***** BRANO FORNITO

La crisi, il processo quindi di destrutturazione e rideterminazione dei rapporti di forza tra le formazioni sociali, con le sue oscillazioni continuerà ad erodere e determinare i movimenti sul palcoscenico politico e su quello finanziario. È un argomento, però, rimosso che interessa molto poco; alla sinistra ancor meno che alla destra se non negli aspetti distributivi ed epifenomenici. La componente più a disagio, quella che minaccia dissensi e scissioni, che protesta con le chiacchiere, ha prodotto documenti semplicemente penosi; il presupposto più che di una scissione, di una inesorabile ulteriore disgregazione e frammentazione. Meriteranno di essere esaminati con maggiore attenzione; per il momento saranno sufficienti alcuni accenni.
LA SINISTRA DEGLI EPIGONI
Il Manifesto di Fabrizio Barca dedica 50 delle sue 55 pagine alla costruzione di un partito fondato sullo “sperimentalismo democratico” e sulla progressiva “costruzione cognitiva” determinata dal rapporto costruttivo tra le varie competenze di base e vertici della struttura politica. Una sorta di riproposizione pedissequa del tipo di relazioni intessuto dalla Comunità Europea con le strutture periferiche regionali e nazionali per la gestione dei fondi europei. http://download.repubblica.it/pdf/2013/politica/barca_manifesto.pdf Il succo, insapore, lo potrete trovare nell’addendum, nelle ultime quattro pagine, specie i punti 7 e 8, più che sufficienti a comprendere il senso dell’intero documento.

**********
***** DATI DISPONIBILI

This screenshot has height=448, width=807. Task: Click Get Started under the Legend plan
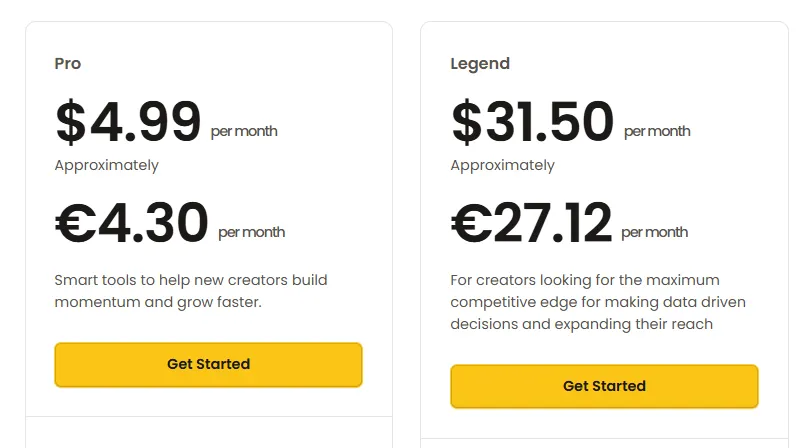[x=604, y=387]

**********

DETTAGLI ESERCIZIO:
Cita alla lettera il brano sulla crisi e sulla sinistra, cominciando da "La crisi, il" e finendo con "sufficienti alcuni accenni.".

RISPOSTA:
La crisi, il processo quindi di destrutturazione e rideterminazione dei rapporti di forza tra le formazioni sociali, con le sue oscillazioni continuerà ad erodere e determinare i movimenti sul palcoscenico politico e su quello finanziario. È un argomento, però, rimosso che interessa molto poco; alla sinistra ancor meno che alla destra se non negli aspetti distributivi ed epifenomenici. La componente più a disagio, quella che minaccia dissensi e scissioni, che protesta con le chiacchiere, ha prodotto documenti semplicemente penosi; il presupposto più che di una scissione, di una inesorabile ulteriore disgregazione e frammentazione. Meriteranno di essere esaminati con maggiore attenzione; per il momento saranno sufficienti alcuni accenni.